Por Rafael del Peral Pedrero [1]

I

Creo que puedo afirmar, sin temor a equivocarme, que todos, sin pensar demasiado, podemos traer a la mente algo que tengamos o hayamos tenido y no necesitemos. Puede ser algo que hayamos comprado y a las pocas horas pensemos ¿para qué demonios compraría esto? o algo que nos haya regalado algún pariente que no nos conozca demasiado. Esto esconde una idea que permanece en nuestro entorno y de puro obvio olvidamos que esconde una realidad peligrosa para nuestra propia existencia, una realidad social ineludible: actualmente vivimos en un mundo en el que consumimos de manera masiva, y ha llegado el momento de plantearse ciertas preguntas, como ¿por qué consumimos?, ¿quién se beneficia con mi consumo?, ¿a quién perjudica? a las cuales trataremos de responder en este artículo.

Las personas suelen tender a pensar que no tienen poder alguno en la esfera pública. Sin embargo, y más allá de las capacidades que nos otorga el poder político para participar en la “fiesta de la democracia” de manera puntual (y todavía habrá que dar las gracias), cada día compramos, consumimos, y movemos una cantidad de capital que, si bien quizá individualmente puede parecer nimia y, por tanto, exenta de grandes consecuencias, deberíamos tener en cuenta que todos realizamos un consumo individual que sumado al del resto hacen unas cantidades enormes de dinero, y que con nuestras acciones fomentamos unos ciclos que refuerzan el funcionamiento del sistema. A día de hoy, el consumo es el principal motor del capitalismo. En palabras de Banksy: “We can’t do anything to change the world until capitalism crumbles. In the meantime we should all go shopping to console ourselves”. (No podemos hacer nada para cambiar el mundo hasta que el capitalismo se venga abajo.
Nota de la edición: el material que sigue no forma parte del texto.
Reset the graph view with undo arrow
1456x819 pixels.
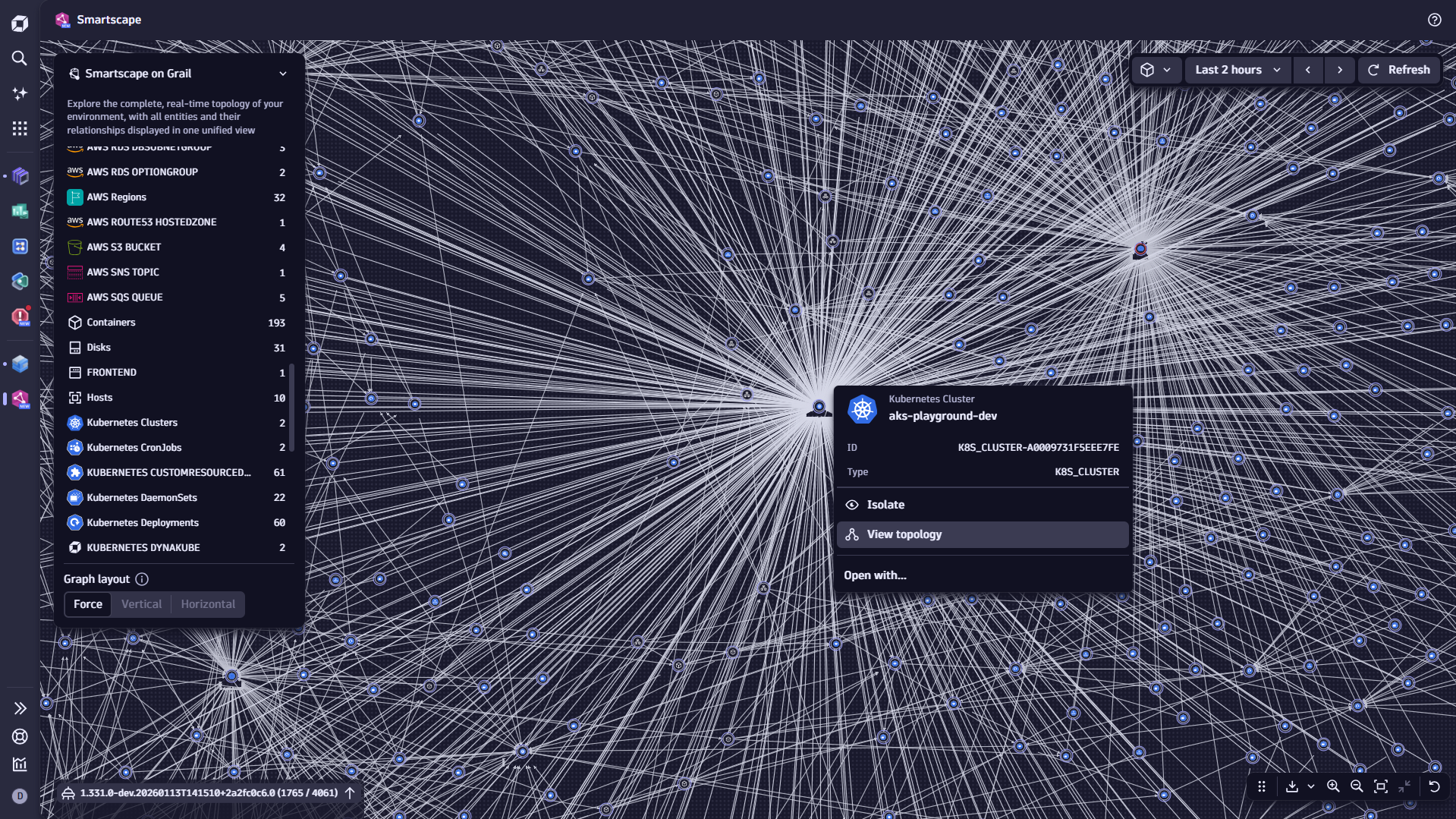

Mientras tanto podríamos todos ir a comprar para consolarnos).

Podríamos decir que históricamente el capitalismo ha venido ligado al surgimiento del liberalismo. Como todo movimiento, se ha de situar en un contexto, y por tanto se ha de entender dentro de su marco de referencia, con sus elementos positivos, como el triunfo frente al absolutismo o la innovación tecnológica y sus negativos. Así, cuando el capitalismo trajo un éxodo rural tan masivo que, ligado al aumento de la esperanza de vida de las personas trajo el nacimiento del proletariado como mano de obra precaria surgieron las primeras críticas a dicho sistema de la mano del socialismo, el anarquismo y más tarde, el comunismo.

Marx nos trajo unas reflexiones altamente valiosas, especialmente acerca del funcionamiento del sistema de dominación de las élites (la supraestructura) a través del capital y las relaciones sociales de producción, es decir, la ley y las costumbres sociales que mantienen al trabajador sometido. En El Capital, se desarrolla la idea de que el capitalismo, al alcanzar los límites impuestos por la maquinaria (infraestructura) debe inutilizar parte de las fuerzas de producción, por ejemplo a través de una guerra, o modernizarse para dar lugar a un nuevo paradigma.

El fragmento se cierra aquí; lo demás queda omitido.